▶ Directions for this task
From the entries below, extract every line that includes the word "agent".

▶ Supplied data
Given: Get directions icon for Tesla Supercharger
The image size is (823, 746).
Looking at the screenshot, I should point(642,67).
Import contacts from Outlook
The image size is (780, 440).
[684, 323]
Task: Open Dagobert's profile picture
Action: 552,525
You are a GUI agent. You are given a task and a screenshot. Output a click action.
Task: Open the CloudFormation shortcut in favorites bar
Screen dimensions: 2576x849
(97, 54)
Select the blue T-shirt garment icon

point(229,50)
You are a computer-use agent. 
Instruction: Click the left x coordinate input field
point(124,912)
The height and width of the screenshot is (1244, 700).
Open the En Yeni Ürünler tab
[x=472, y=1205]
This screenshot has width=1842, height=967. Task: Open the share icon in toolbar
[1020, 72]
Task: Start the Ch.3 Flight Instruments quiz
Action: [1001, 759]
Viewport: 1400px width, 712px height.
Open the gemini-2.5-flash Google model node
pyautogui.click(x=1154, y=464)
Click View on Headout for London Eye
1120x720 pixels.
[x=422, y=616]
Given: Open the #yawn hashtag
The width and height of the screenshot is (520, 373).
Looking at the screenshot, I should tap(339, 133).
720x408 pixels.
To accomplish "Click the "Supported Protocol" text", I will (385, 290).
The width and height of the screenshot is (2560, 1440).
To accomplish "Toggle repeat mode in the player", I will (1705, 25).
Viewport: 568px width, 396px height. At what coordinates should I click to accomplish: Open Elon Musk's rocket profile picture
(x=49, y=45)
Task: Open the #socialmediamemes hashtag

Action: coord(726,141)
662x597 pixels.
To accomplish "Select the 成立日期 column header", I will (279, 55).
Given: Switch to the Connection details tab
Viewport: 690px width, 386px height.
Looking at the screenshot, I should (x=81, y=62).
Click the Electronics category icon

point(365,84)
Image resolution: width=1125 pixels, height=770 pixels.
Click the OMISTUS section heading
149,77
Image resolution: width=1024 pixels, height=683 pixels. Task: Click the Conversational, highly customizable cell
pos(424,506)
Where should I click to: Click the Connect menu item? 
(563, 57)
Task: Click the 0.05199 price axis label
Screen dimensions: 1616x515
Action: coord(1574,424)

▶ Exercise response
You are a GUI agent. You are given a task and a screenshot. Output a click action.
You are a computer-use agent. 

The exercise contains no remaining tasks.